Oh, there are big issues at stake. Huge issues. But (for example) the whole painful issue of the economy, the pace of recovery, bank supervision and the tackling of government debt seems to boil down to the Tories saying "we'll make big cuts, but don't worry, not in anything lovely" and Labour saying "Tory cuts, Tory cuts, fear them, fear them". Whoop-de-do. What am I meant to do with that? What's anyone supposed to do?

Well, the obvious answer is that they're meant to either run fleeing from the Tories crudely-wielded axe or cast a last, scornful glare over their shoulder at Brown as they side with the men on a mission. Stretching my optimism to breaking point, I'm kind of hoping that's not what's happening. Ignoring the many, many confounding factors for a fallacious minute, Labour's vote loss in Norwich North showed that simply shouting about cuts isn't enough to get out their vote. Meanwhile, the Tories limited gain in vote share suggests that they aren't firmly established as the natural party of government just yet.

The big question about the next election isn't "Who?" it's "How much?" Thinking back to the 1997 landslide, we had a nation fed up with a discredited, sleaze-bespattered government. So far, so tediously obvious historic parallel. We also had a reformed opposition led by a charismatic, media-savvy reformer.
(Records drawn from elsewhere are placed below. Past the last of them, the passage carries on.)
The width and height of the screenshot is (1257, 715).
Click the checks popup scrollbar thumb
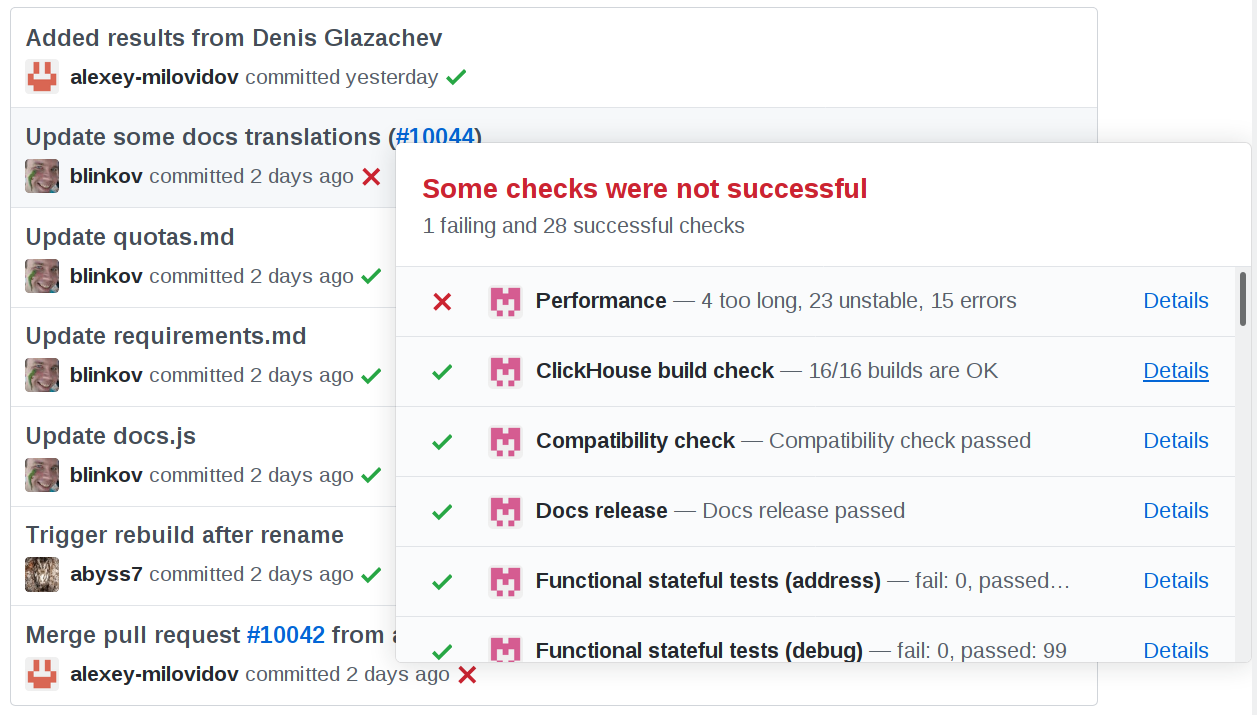click(1243, 298)
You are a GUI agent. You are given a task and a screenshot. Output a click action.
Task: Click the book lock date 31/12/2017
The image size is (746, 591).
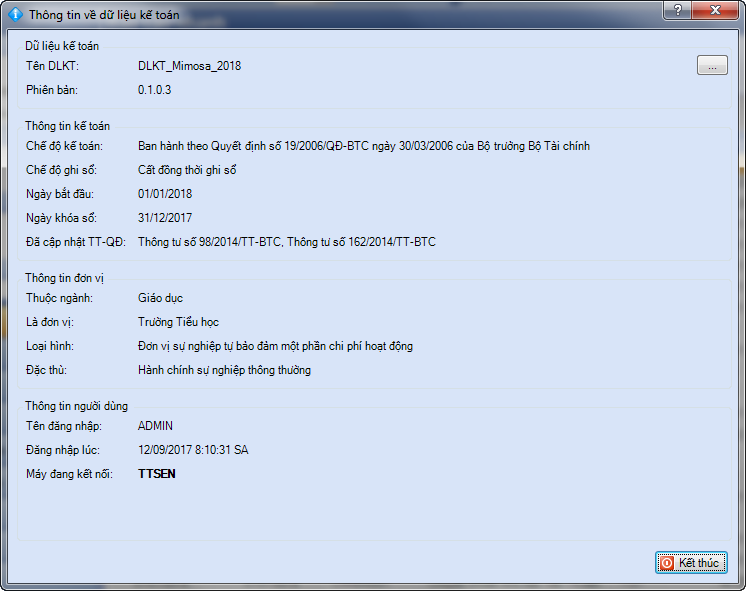pos(165,218)
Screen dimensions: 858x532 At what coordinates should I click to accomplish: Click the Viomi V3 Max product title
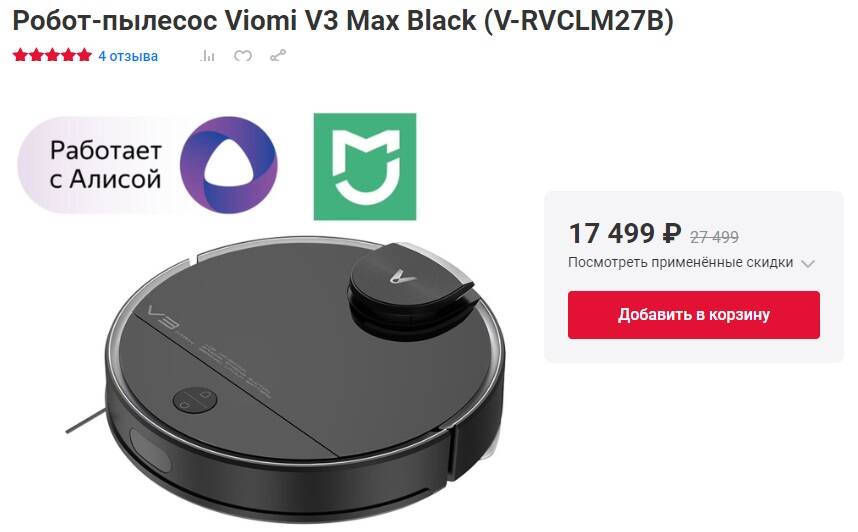[343, 21]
But I think that parallel is tenuous: New Labour had publicly fought some fairly major internal battles in a way that Cameron has not; more importantly there were some fairly clearly articulated policies as well. The "5 pledges" card may have been a gimmick - but what would today's Tory version look like?

The Conservatives' ability to articulate what they're actually going to do in government is going to make the difference between a victory and landslide. Similarly, Labour's ability to properly criticise the Tories will make the difference between a loss and a pasting. More importantly, either of these approaches will make the prospect of following the news something other than aggravatingly depressing.

*See? There's a perfectly good "drooling, incoherent poo machine"/bloggertarian/the other one's a baby gag there, but I just can't be arsed.